According to Mechanicsburg farmer Mark Hoewischer, Ohio’s dairy industry is struggling back from the effects of a volatile market and two years of a pandemic.
“The question you ask yourself every day now is, ‘Should I retire or should I keep going,” said Hoewischer, who is attending this week’s Ohio State Fair in Columbus.
His dairy herd is a little larger thanks to a well-attended birth this week in the Dairy Barn at the State Fair.
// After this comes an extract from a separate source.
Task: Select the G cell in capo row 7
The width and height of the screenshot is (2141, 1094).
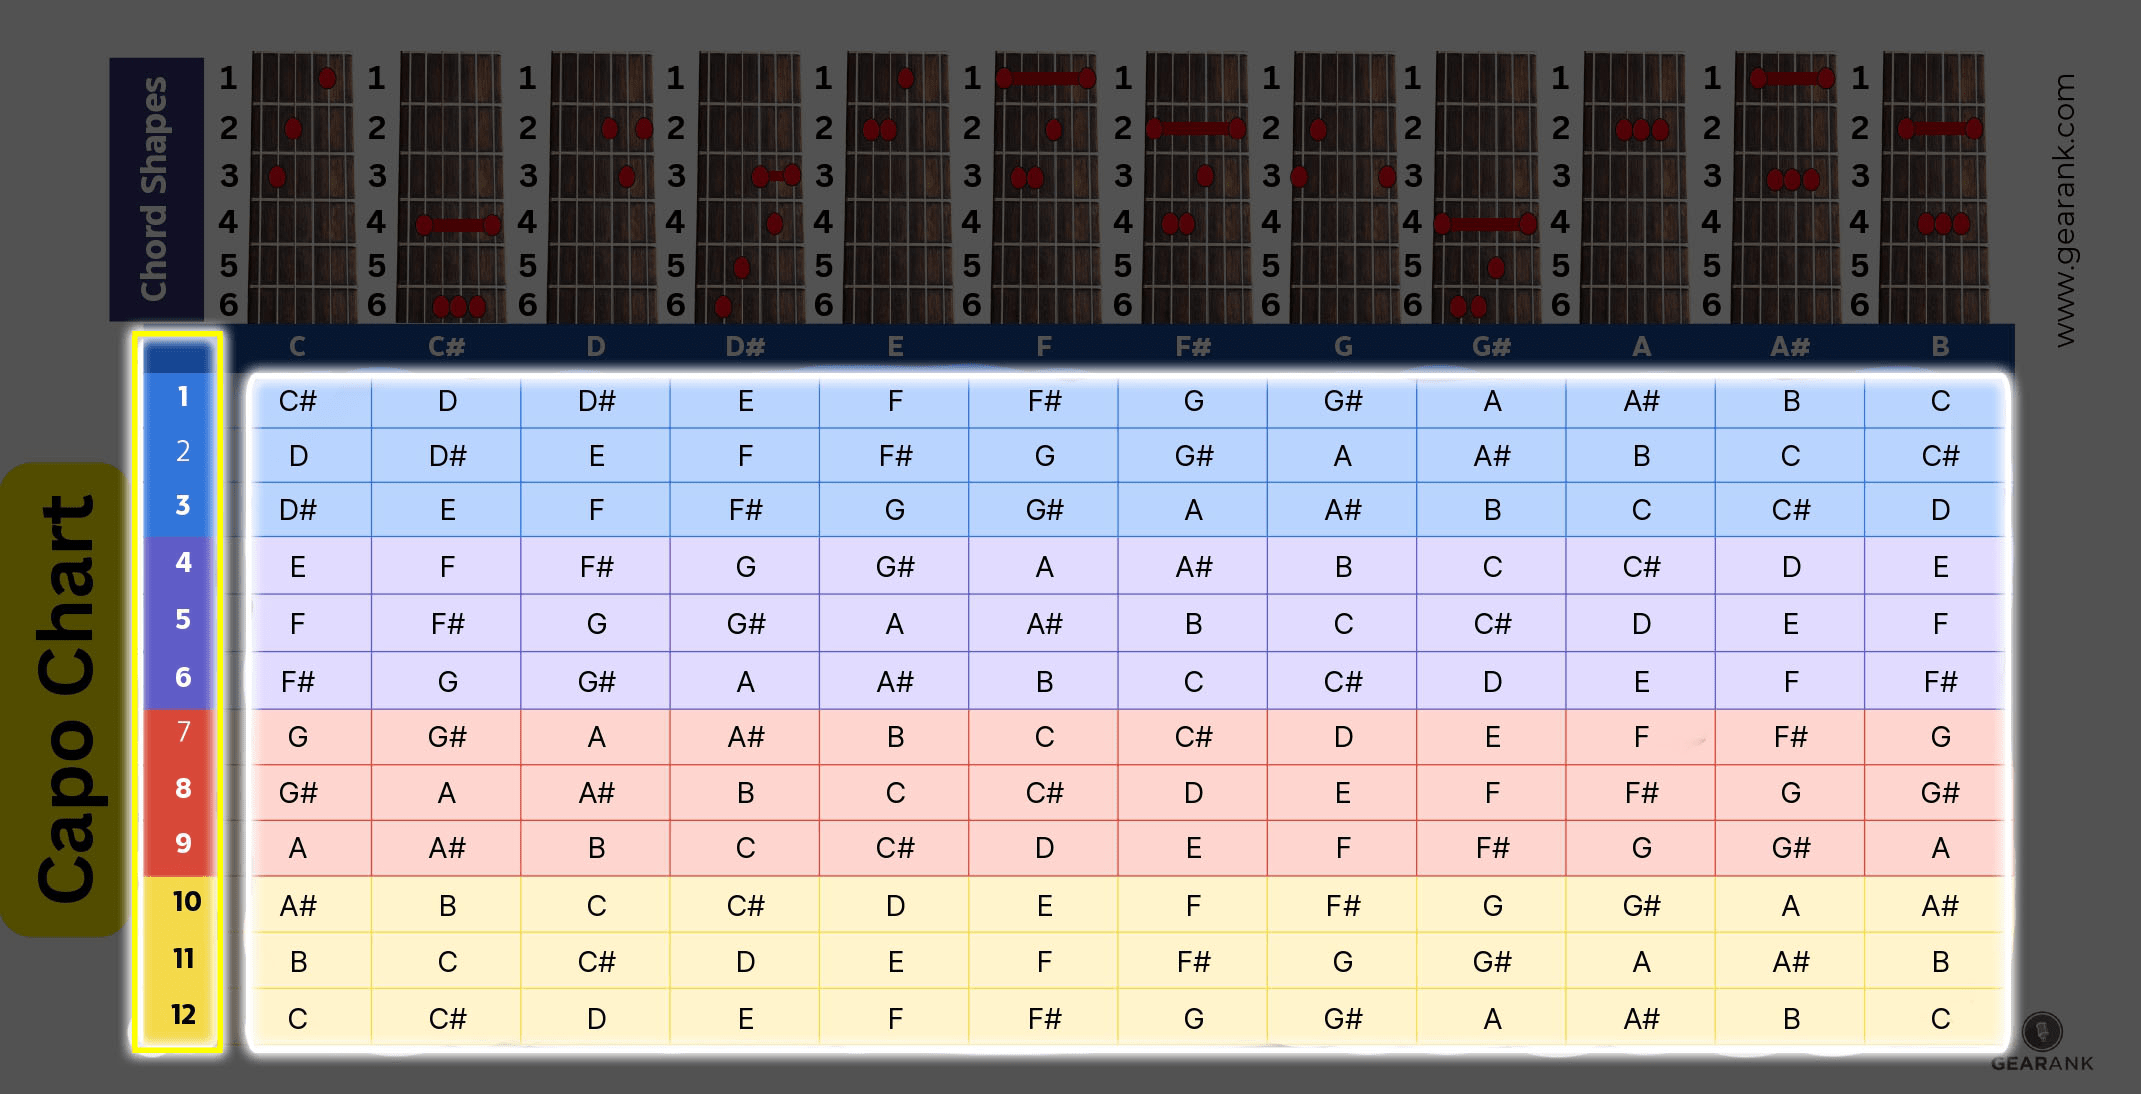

Ohio has more than 263,000 dairy cows producing 650 million gallons of milk a year. However, prices fluctuate dramatically, and demand from restaurants and schools plunged drastically during the COVID-19 pandemic.
“It’s hard,” Hoewischer said. “I’ve done it for 51 years. It was hard. My cows are my 401K, and overnight, my 401K was cut in half.”
And coming out of the pandemic, he was hit hard by inflation.
“A year ago last March, I filled my diesel fuel tank for my tractors — $1,500,” Hoewischer said. “Filled it this March — $3,200. Filled it about three weeks ago — $5,400. I don’t get any more out of it. I will burn it just as fast.”
Nearly every dairy farm in Ohio is family-owned. Hoewischer said he has 10 grandchildren, but he can’t expect them to try to raise a family on the income dairy farmers earn now.
During the economic downturn, he stopped taking a salary.
“I paid myself to do this,” Hoewischer said. “Most people wouldn’t do that, but dairy farmers will do it.”
Ohio is 11th in the nation in milk production, but first in the production of Swiss cheese. Hoewischer said prices right now are at a good spot, but that costs are up.